• WHAT TO WORK ON: Beginning with the line that contains "You are a GUI", transcribe the rest of the listing below exactly, including its last line, and exclude any pictures.

• THE INPUT:
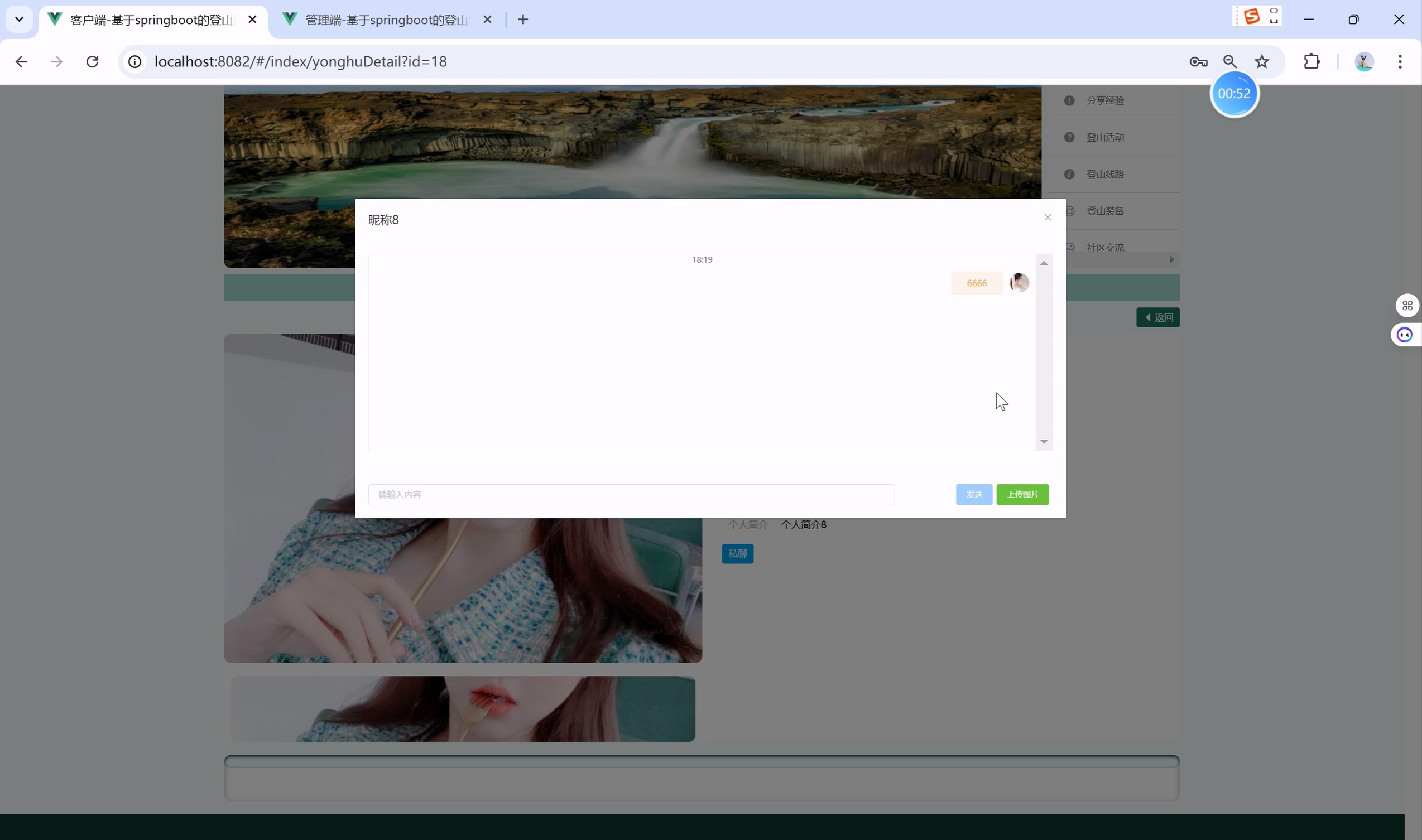Close the 昵称8 chat dialog
Image resolution: width=1422 pixels, height=840 pixels.
pyautogui.click(x=1047, y=218)
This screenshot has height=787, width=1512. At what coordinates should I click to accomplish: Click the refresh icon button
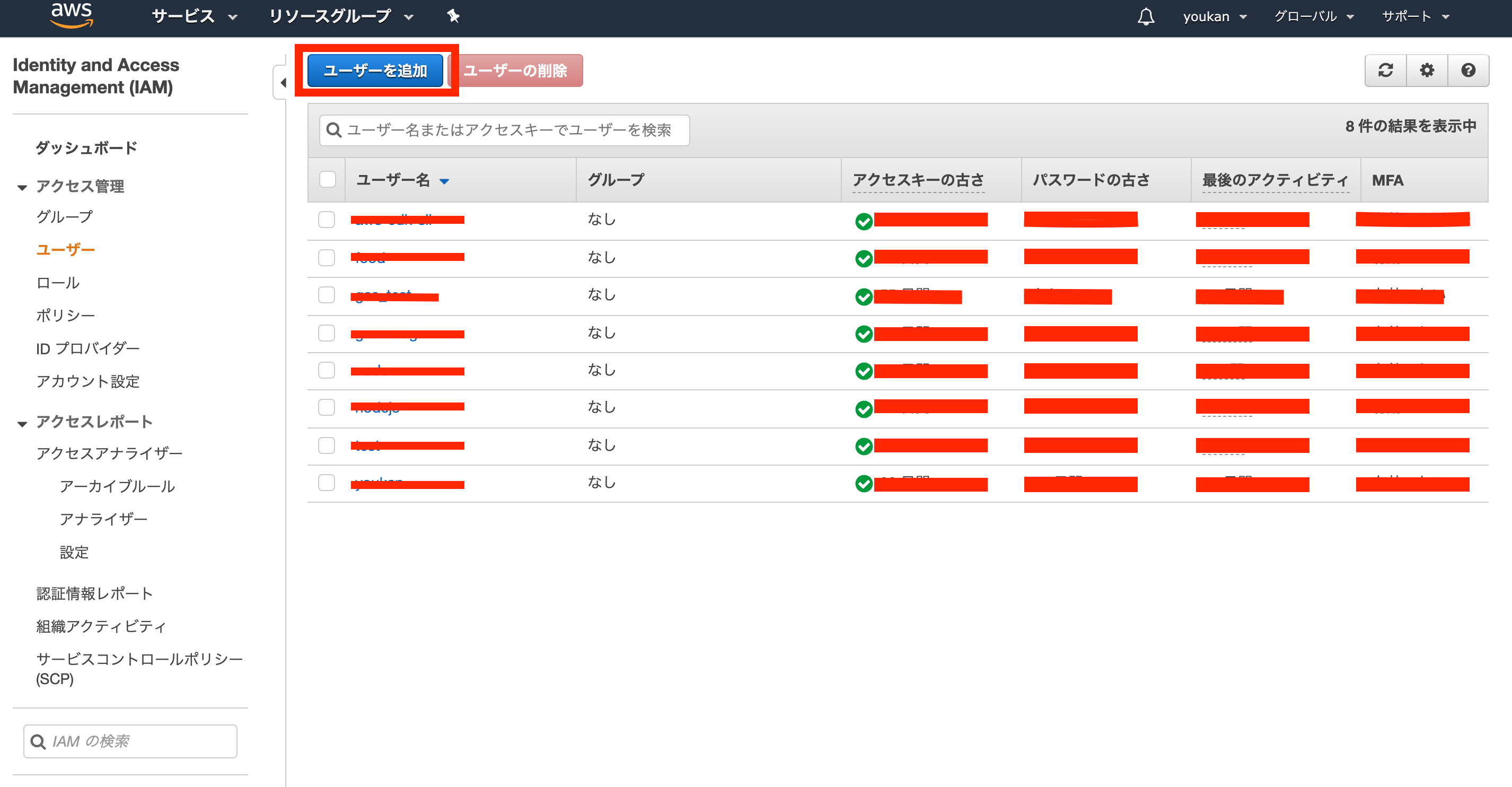point(1385,71)
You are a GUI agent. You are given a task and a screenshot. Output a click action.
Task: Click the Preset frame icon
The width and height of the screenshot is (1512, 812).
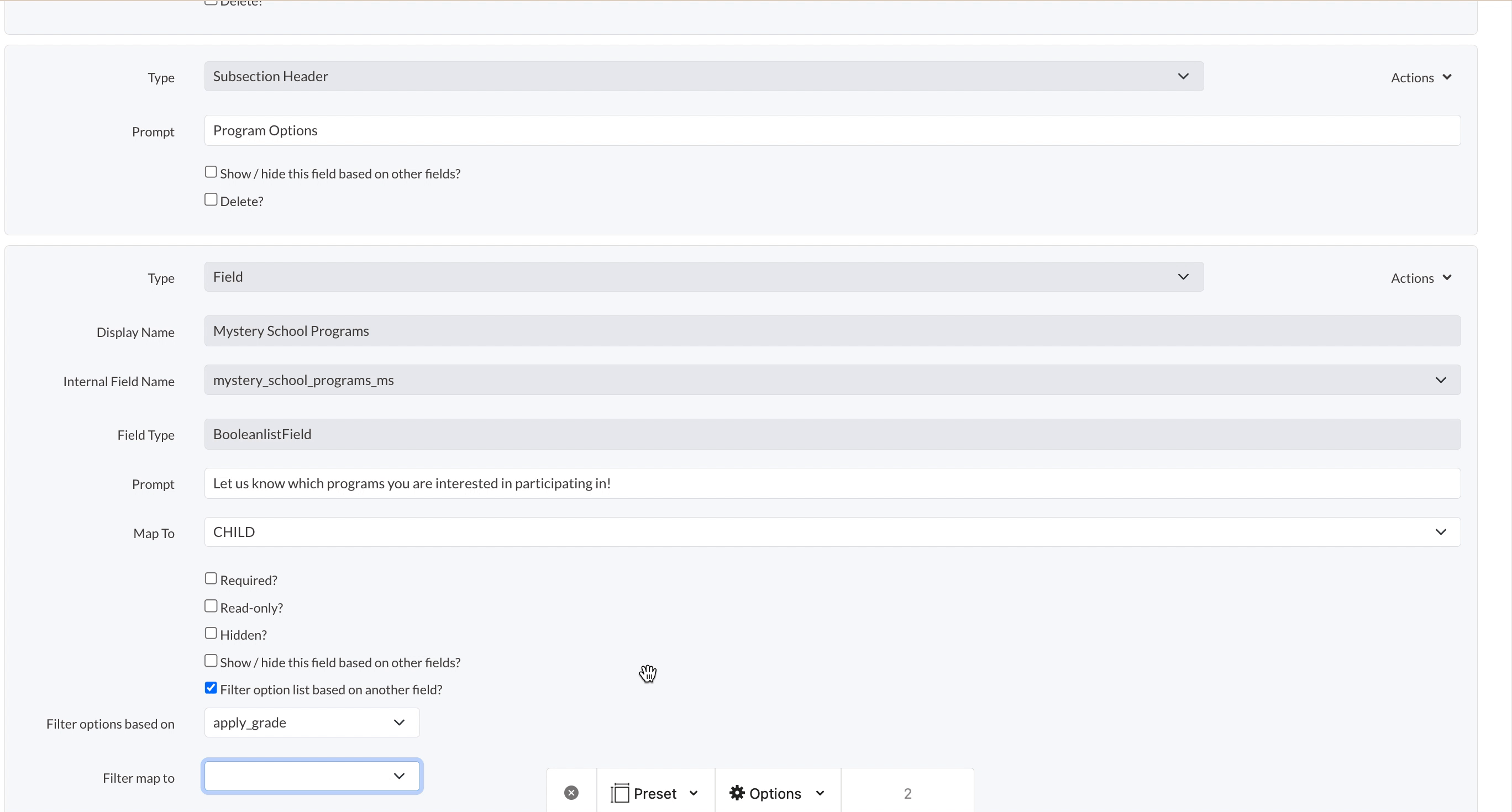tap(620, 793)
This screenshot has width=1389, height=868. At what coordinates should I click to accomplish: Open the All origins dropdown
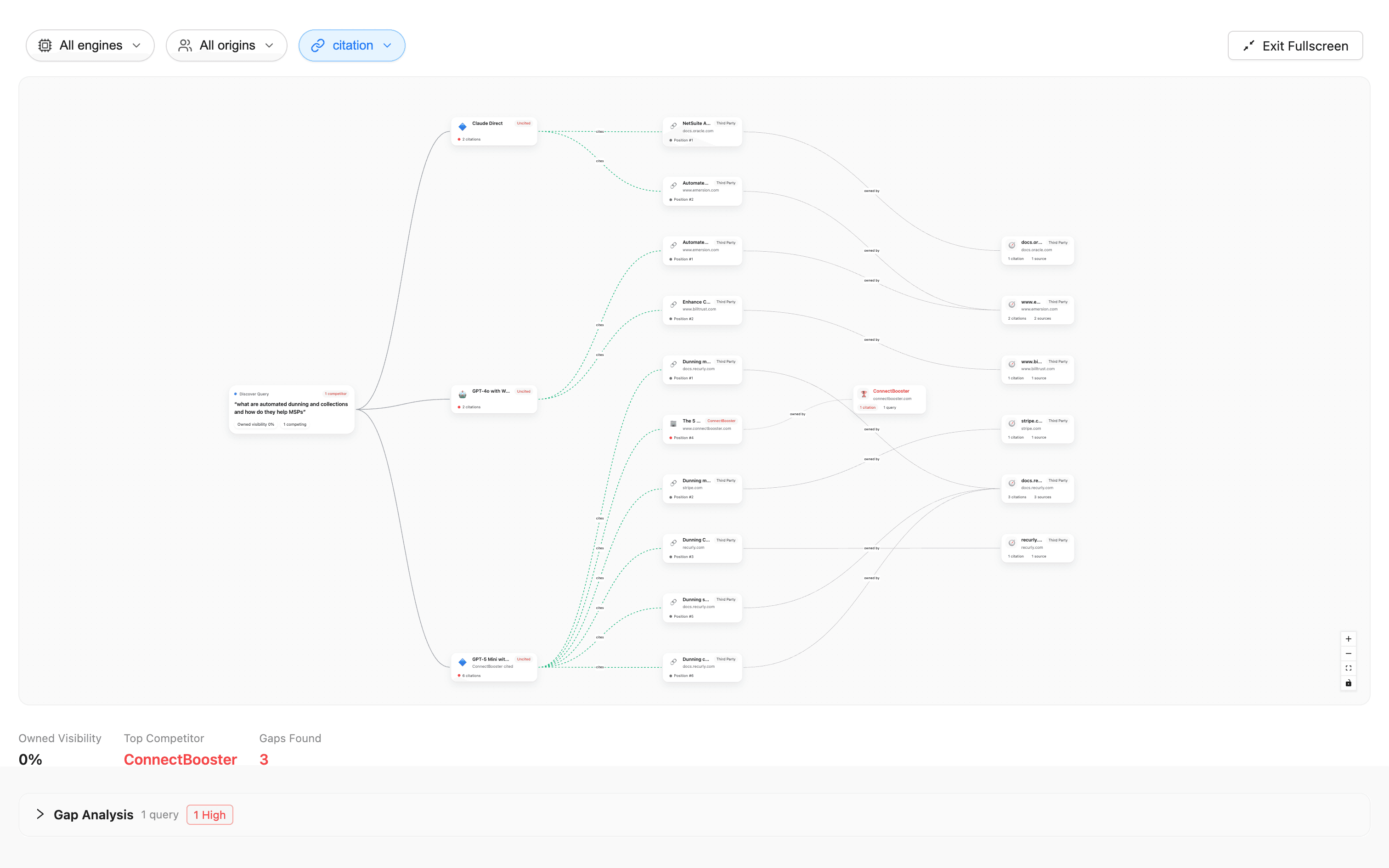pos(227,45)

• ANSWER TO THE PROBLEM:
You are a GUI agent. You are given a task and a screenshot. Output a click action.
Task: Click the Preset frame icon
The width and height of the screenshot is (1512, 812).
tap(620, 793)
This screenshot has width=1389, height=868. At what coordinates should I click to accomplish: Open the All origins dropdown
pos(227,45)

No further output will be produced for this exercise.